On the Road with USGlass


Do you know what Hyalophobia is? It’s also known as Hyelophobia or Nelophobia. In all my years in this business I never heard of it, until a Jeopardy answer (or question depending on your point) of “What is Nelophobia?” clued me a few weeks ago. Hyalophobia is an insidious disease and can be deadly, especially when it affects architects. And based on what I’m seeing we could be on the cusp of a pandemic if the glass industry doesn’t come to attention quickly.

Hyalophobia is a fear of glass. (Nelophobia is more akin to fear of glass breakage and injury from glass, by the way.) It is synonymous with Hyelophobia and it means fear of glass as a material. I’m afraid we are seeing the pre-cursor to an outbreak among architects. Let me explain.

A recent webinar sponsored by the ComEd Energy Efficiency program and Seventhwave featured a discussion among architects opining that, when it comes to glass and glazing, “less is more.”

Architect Brett Bridgeland of Seventhwave demonstrated modeling examples in which a building with what he called a “strategic” 40-percent window-to-wall ratio (WWR) had a higher Useful Daylight Index when compared to one with an 85-percent WWR.

“The point here,” he said, “is that in most cases, designing the WWR for the sake of saving electrical lighting probably isn’t a valid strategy, and will become even more so as electrical lighting and LED lighting become more efficient on their own.”
Bridgeland added a number of additional examples, opining that having great views is “a more complex optimization problem than just maximizing the amount of glass in the space.”

Now, it would be easy to discount the premise of and comments in this webinar as Hyalophobia. But that would be short-sighted, because the only medicine that will defeat this disease is data. The only thing that can fight empirical evidence effectively is empirical evidence.

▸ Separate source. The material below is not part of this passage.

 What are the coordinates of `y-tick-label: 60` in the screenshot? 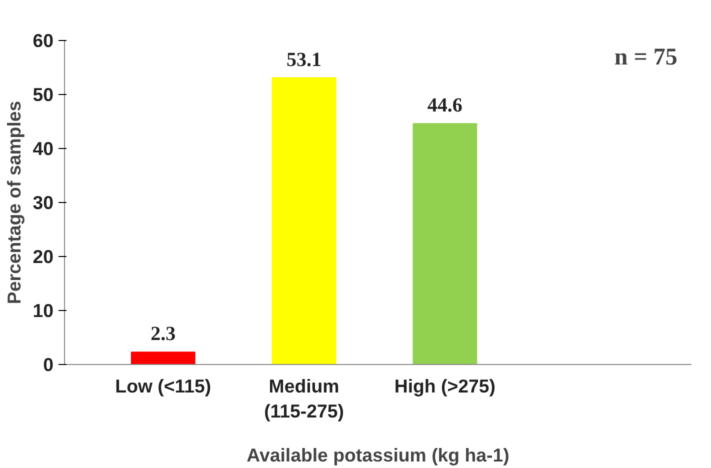 It's located at (43, 40).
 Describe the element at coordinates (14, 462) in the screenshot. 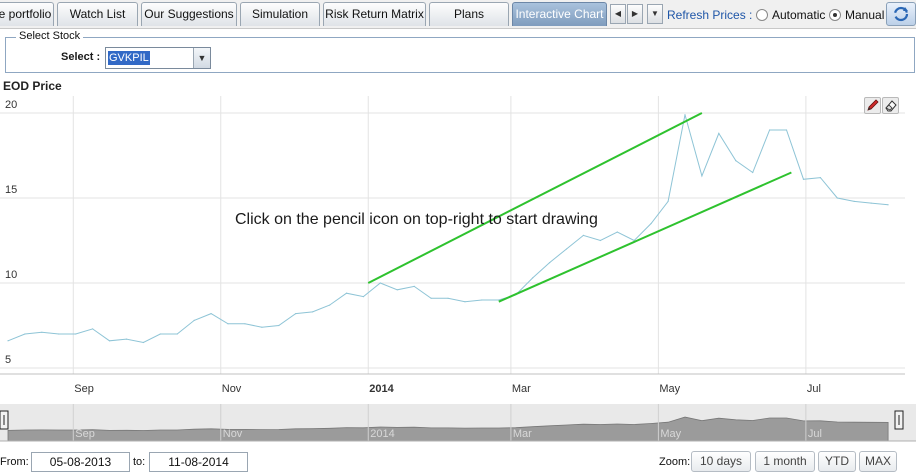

Now at this point, I am guessing you are sitting there thinking of the aesthetics of glass and how important it is to a building occupant’s well-being, etc. All true, but that well-being has yet to be quantified. The webinar participants talked about moving toward designs that remove glass from the sleeping areas in multifamily housing since “people often have their blinds shut anyway.” Really? Any data on this either?
Is there, for that matter, an index of all occupant comfort factors when considered against different types of glass with distinct performance characteristics? And do we know what type of glass Bridgeland and his colleagues considered when developing their matrices?

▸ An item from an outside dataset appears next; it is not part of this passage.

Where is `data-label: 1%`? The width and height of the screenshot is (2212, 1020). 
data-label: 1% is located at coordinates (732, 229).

I remember when Scott Thomsen, then president of Guardian, called me to talk about the proposed changes in the building codes that would result in a massive reduction in that WWR. He expressed some surprise that many in the industry did not feel a sense of urgency. I contacted a number of industry thought leaders including company and association heads, sounding the alarm, and we did a number of digital and print campaigns explaining the issue as well. The industry responded, and “battle for the wall” became the industry’s most successful one to date.

Well this time, I am sounding a different type of alarm. The Hyelophobia we are facing is a small virus right now. But it’s going to grow and mutate as viruses do. And if we, as an industry, are not in the lab NOW creating medicines and preventatives, it will eventually best us. We, as that industry, are going to need an arsenal of measures and data to fight this successful. I am happy to help fight this disease. If you want to help, please reach out. This is a 20-year problem, and it’s not a problem that will be able to be solved by reaction. We need pre-action and proactivity.